*Supplied data*:

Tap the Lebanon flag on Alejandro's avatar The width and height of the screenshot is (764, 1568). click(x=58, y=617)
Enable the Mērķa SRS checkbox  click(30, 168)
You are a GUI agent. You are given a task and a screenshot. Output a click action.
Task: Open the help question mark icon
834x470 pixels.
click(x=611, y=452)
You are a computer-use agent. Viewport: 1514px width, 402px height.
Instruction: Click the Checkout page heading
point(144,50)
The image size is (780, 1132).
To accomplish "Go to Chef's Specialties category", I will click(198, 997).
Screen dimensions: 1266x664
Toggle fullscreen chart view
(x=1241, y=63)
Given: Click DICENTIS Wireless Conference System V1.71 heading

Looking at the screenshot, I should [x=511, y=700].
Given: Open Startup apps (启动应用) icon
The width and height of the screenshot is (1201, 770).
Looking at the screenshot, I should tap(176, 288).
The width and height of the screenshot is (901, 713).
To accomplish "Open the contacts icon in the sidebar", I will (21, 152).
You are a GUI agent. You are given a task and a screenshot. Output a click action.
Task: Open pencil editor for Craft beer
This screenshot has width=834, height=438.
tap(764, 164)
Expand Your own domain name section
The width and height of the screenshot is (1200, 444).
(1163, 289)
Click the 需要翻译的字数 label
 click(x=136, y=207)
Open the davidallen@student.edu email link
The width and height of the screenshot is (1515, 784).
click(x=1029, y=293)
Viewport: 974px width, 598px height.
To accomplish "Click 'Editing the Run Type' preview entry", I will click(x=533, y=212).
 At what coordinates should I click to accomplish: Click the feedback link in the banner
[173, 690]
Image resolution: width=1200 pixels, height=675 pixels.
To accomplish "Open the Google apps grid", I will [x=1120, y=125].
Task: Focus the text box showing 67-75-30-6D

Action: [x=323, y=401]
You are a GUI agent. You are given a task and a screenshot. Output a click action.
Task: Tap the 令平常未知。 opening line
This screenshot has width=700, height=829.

*Required action*:
Where does the string "Viewport" occur in the material? Copy every line where it does.

*Response to this task*:
You are a computer-use agent. Viewport: 1514px width, 402px height.
Viewport: 974px width, 598px height.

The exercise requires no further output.